All of this you can read all about to your heart's content elsewhere. What I've been spending more time on is the make-up of the labour market, which has continued to see the strongest employment growth in the lowest-paid sectors, and some of the weakest in the highest-paid sectors. But one thing that was striking in the November data was a further acceleration in wage growth for the lowest-paid of all the sectors - leisure and hospitality. This is a sector where wages average $14.10 per hour, compared to $24.66 for all workers and over $30 in mining, finance and information. But over the last year, wage growth has picked up to 3.75% at this end of the spectrum. I've plotted wage growth in leisure and hospitality, along with overall wage growth and (inverted) the unemployment rate, in the chart below.

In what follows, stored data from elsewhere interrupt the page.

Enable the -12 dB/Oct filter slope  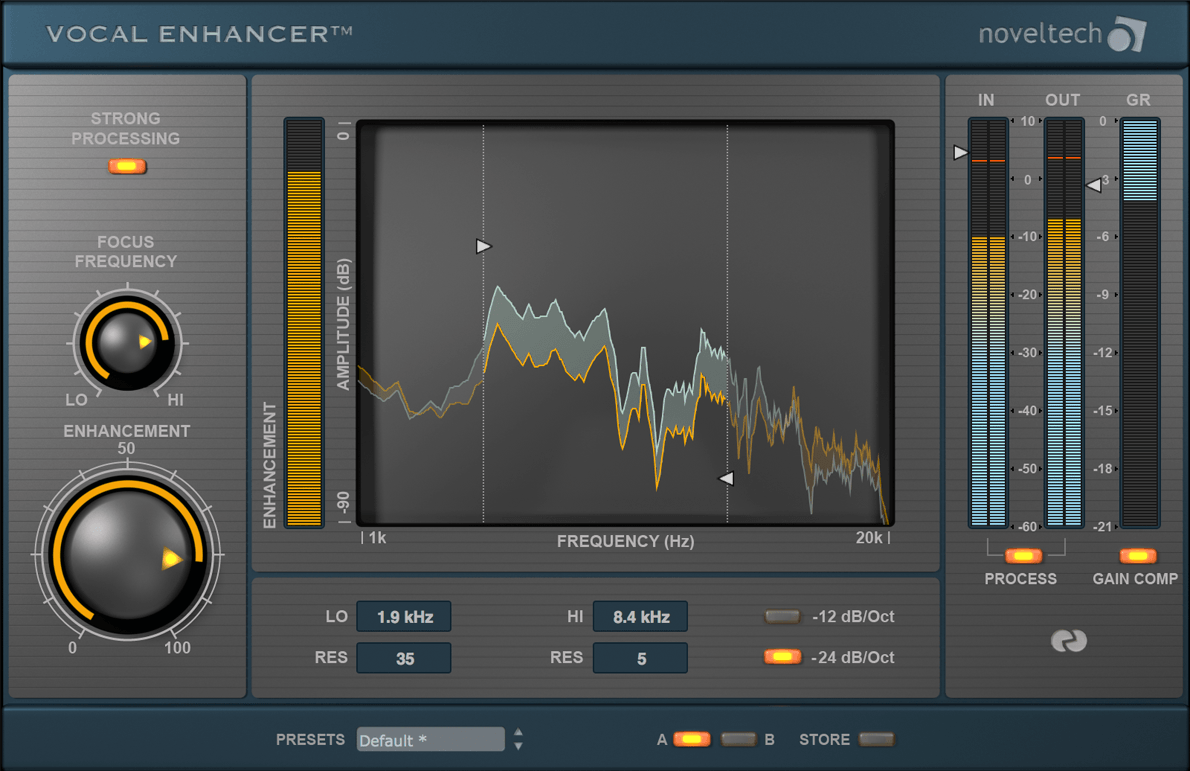click(x=782, y=616)
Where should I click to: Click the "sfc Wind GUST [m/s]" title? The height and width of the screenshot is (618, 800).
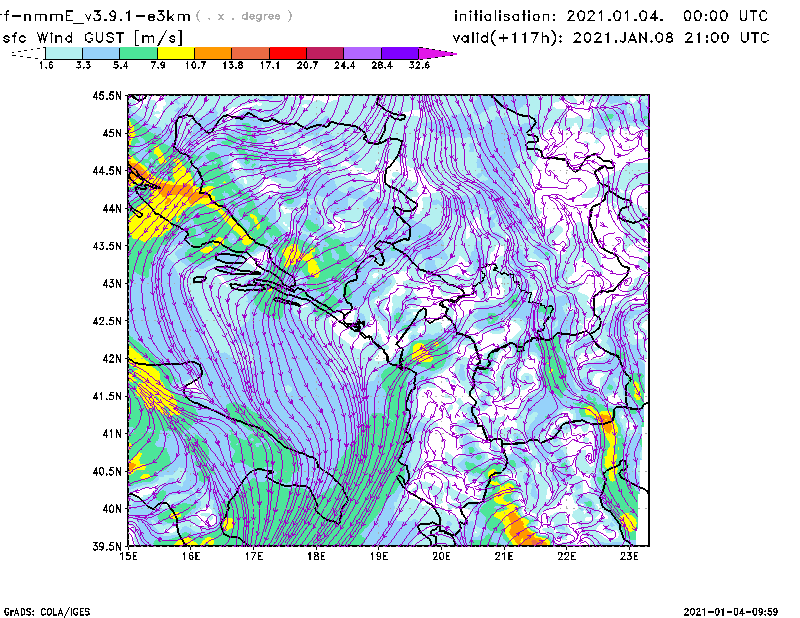[93, 37]
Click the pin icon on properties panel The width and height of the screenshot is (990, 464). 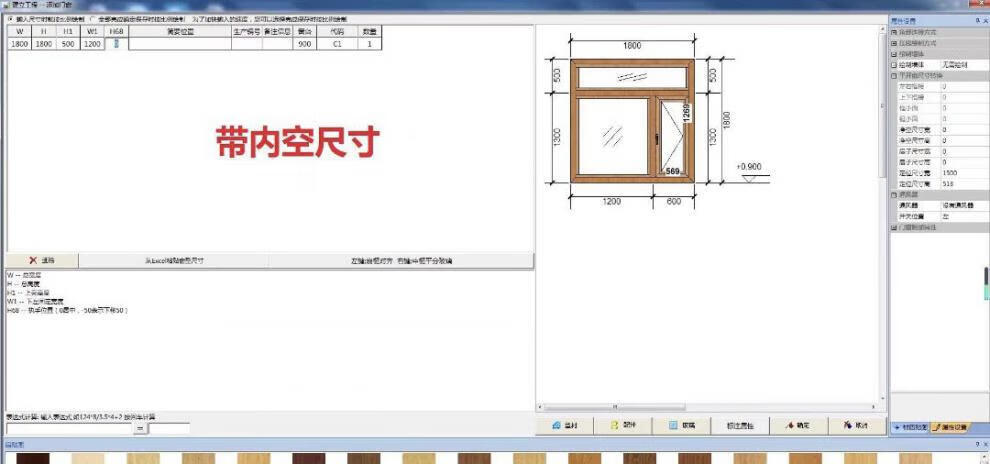[x=973, y=19]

The picture tells a simple enough story. The lowest-paid workers in the US saw their pay levels fall in the aftermath of the recession, suffering far worse than the average. And their wage growth (let alone their wage levels) lagged until late last year. But as the unemployment rate has gone on falling, they have started to see pay rises. The Phillips curve for the overall US economy still looks pretty useless - wage growth trending sideways, while unemployment falls - but tightness in the labour market may finally be turning into more cash at the bottom end of the scale. And since those are the people who spend the largest share of any additional income (because they need to), the impact on demand may be greater.
The main causes of weak real wage growth over the last decade (technology, globalisation) would also suggest that a sector where out-sourcing jobs and replacing them with robots are both difficult, should see wages respond to falling supply of workers. So this pattern does nothing to allay longer-term concerns that the policy response to weak demand caused by weak real wage growth, itself due to major structural forces, is ineffective: An orgy of monetary accommodation has sent up asset prices (which do very little to address falling real incomes for low-income families), helped increase the profit share of GDP at the expense of the wage share and fuelled bubble-like pricing in commodities and currencies, many of which are now deflating.
However, for all those long-term, concerns, I can't think of any reason not to cheer on a boost in wage growth for the lowest-paid sector of the (US) economy at last, even if we need to see this filter up to sectors with higher wage rates before it is reflected in faster average wage growth.